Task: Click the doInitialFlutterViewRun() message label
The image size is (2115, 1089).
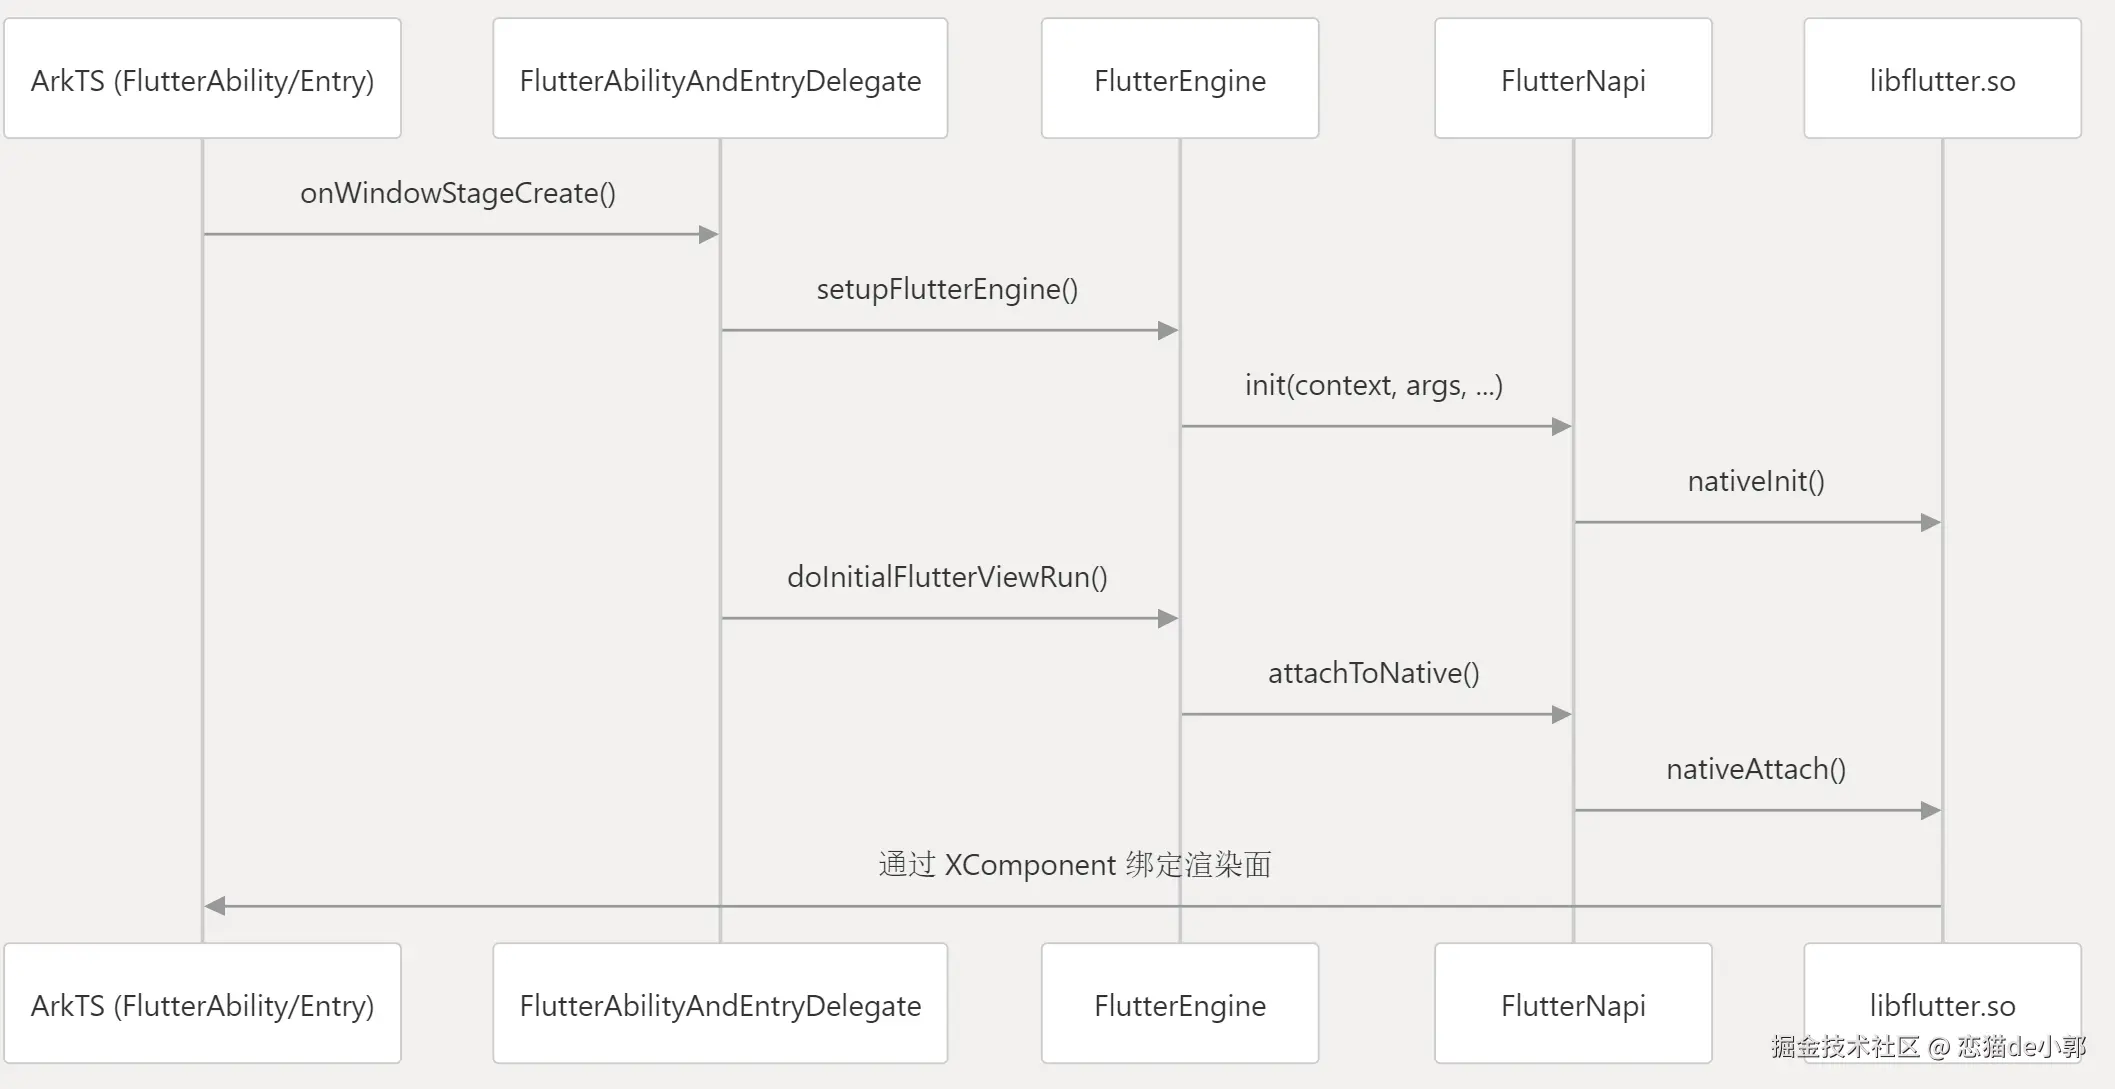Action: 947,577
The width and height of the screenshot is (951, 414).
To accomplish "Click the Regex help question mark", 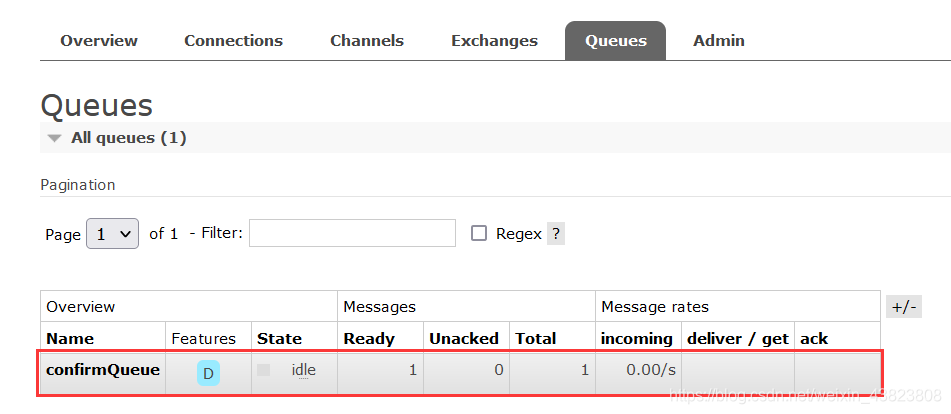I will point(556,234).
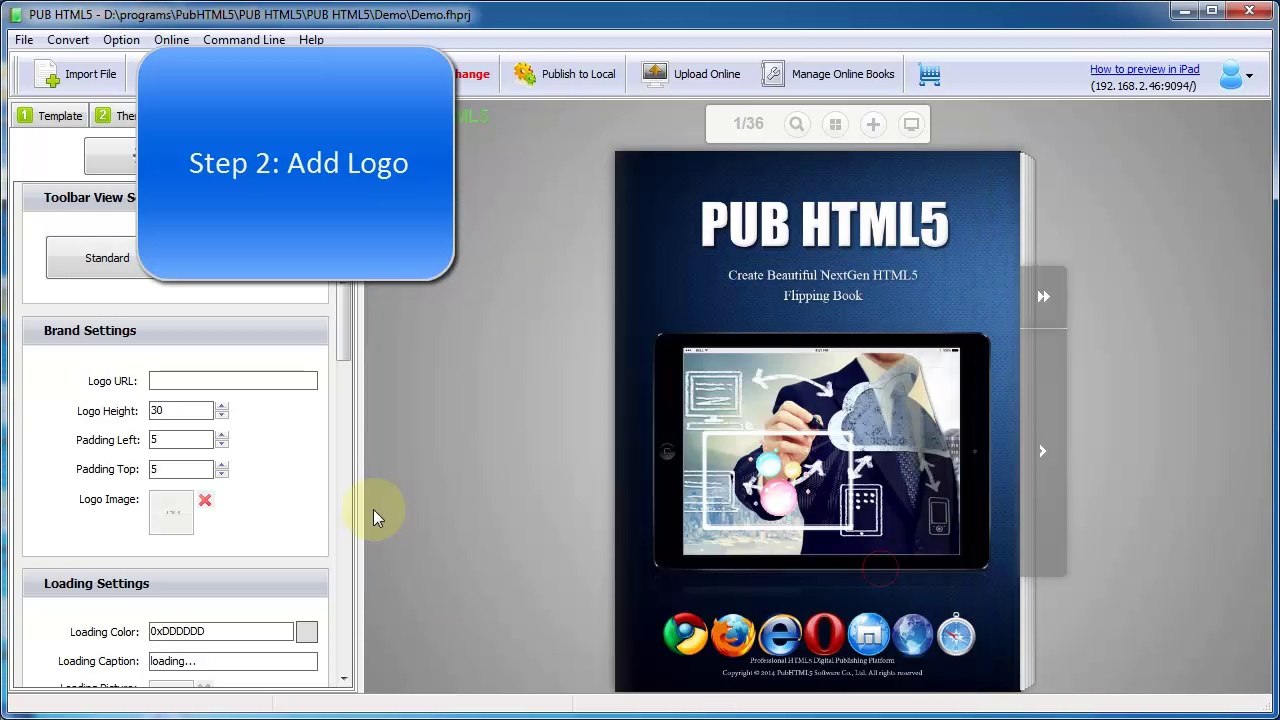
Task: Click the Logo URL input field
Action: [233, 381]
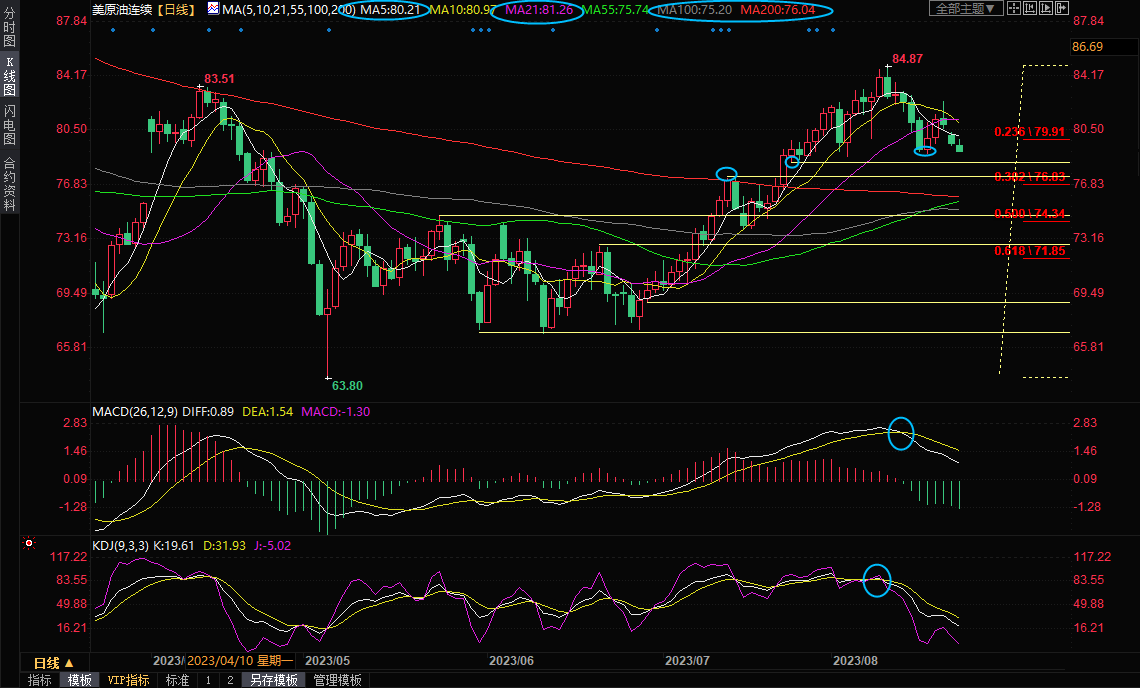Select the K线图 side tab
Viewport: 1140px width, 688px height.
9,75
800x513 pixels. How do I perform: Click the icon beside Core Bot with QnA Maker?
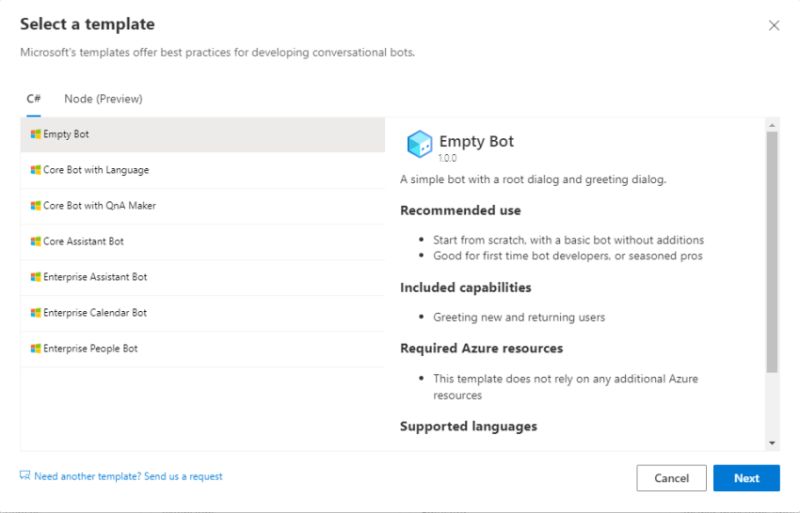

+===+

* [What the exercise asks] Give the rows again, from the start of the rows through the line containing "Action: 947,577", swapping "message label" for "status text" and leaving everything else unchanged. Leave the pictures out of your answer.

* [Solution to this task]
Task: Click the doInitialFlutterViewRun() status text
The image size is (2115, 1089).
Action: 947,577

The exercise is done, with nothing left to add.